◆ **Task to complete**:
Among the lines below, take the one holding "This screenshot has height=655, width=1523.", the one holding "Viewport: 1395px width, 839px height.", and all lines between them. Set them down exactly.

◆ **Pixel coordinate grounding data**:
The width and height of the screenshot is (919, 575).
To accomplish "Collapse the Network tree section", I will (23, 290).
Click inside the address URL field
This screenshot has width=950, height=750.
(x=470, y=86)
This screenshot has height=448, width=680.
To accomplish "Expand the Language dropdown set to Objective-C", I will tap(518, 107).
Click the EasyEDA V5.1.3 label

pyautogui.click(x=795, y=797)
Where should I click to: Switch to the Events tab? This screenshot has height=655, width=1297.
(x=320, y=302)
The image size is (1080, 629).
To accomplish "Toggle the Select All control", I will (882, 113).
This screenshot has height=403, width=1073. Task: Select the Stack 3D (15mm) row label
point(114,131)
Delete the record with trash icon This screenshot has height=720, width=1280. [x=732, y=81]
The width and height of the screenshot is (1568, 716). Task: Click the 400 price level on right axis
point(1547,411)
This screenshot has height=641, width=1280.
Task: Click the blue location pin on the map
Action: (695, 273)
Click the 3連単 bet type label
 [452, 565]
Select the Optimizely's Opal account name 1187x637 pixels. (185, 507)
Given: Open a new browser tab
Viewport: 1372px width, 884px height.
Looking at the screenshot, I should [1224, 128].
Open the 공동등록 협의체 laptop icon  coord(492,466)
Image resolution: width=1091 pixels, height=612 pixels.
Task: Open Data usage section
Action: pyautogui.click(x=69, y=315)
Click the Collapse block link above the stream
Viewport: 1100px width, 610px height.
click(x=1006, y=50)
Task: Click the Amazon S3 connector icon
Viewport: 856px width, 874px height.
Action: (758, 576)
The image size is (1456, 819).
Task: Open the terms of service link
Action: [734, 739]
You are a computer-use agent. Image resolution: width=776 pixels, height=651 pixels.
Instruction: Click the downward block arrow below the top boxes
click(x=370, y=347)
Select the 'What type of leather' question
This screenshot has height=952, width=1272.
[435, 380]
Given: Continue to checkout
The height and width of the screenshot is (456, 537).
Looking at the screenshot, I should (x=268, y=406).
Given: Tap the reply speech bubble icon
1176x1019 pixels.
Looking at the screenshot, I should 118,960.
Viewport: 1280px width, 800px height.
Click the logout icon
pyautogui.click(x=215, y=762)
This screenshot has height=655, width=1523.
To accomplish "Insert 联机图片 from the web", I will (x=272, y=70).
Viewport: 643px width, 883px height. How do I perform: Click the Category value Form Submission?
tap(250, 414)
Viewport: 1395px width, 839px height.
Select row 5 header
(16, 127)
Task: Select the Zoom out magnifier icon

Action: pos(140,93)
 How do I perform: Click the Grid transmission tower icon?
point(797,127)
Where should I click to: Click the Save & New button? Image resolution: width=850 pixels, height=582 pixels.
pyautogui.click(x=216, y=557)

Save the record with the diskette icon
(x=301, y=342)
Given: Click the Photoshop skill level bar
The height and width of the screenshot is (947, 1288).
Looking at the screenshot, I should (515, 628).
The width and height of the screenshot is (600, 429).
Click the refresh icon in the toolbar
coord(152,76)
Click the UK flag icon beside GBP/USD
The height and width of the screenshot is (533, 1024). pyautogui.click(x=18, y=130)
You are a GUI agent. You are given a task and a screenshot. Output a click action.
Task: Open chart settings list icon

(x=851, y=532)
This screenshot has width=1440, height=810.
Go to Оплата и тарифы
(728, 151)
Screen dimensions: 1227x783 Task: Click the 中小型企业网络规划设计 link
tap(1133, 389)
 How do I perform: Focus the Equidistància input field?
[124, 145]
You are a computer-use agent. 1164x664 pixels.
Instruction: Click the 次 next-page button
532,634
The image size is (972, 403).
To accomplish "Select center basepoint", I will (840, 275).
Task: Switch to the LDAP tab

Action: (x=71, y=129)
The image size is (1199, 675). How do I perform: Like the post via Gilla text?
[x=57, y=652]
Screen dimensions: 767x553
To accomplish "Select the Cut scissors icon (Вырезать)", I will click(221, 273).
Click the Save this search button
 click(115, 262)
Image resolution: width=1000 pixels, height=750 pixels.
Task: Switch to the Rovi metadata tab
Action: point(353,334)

◆ **Result of this exercise**:
This screenshot has height=655, width=1523.
To accomplish "Insert 联机图片 from the web", I will (x=272, y=70).
Viewport: 643px width, 883px height. How do I perform: Click the Category value Form Submission?
tap(250, 414)
Viewport: 1395px width, 839px height.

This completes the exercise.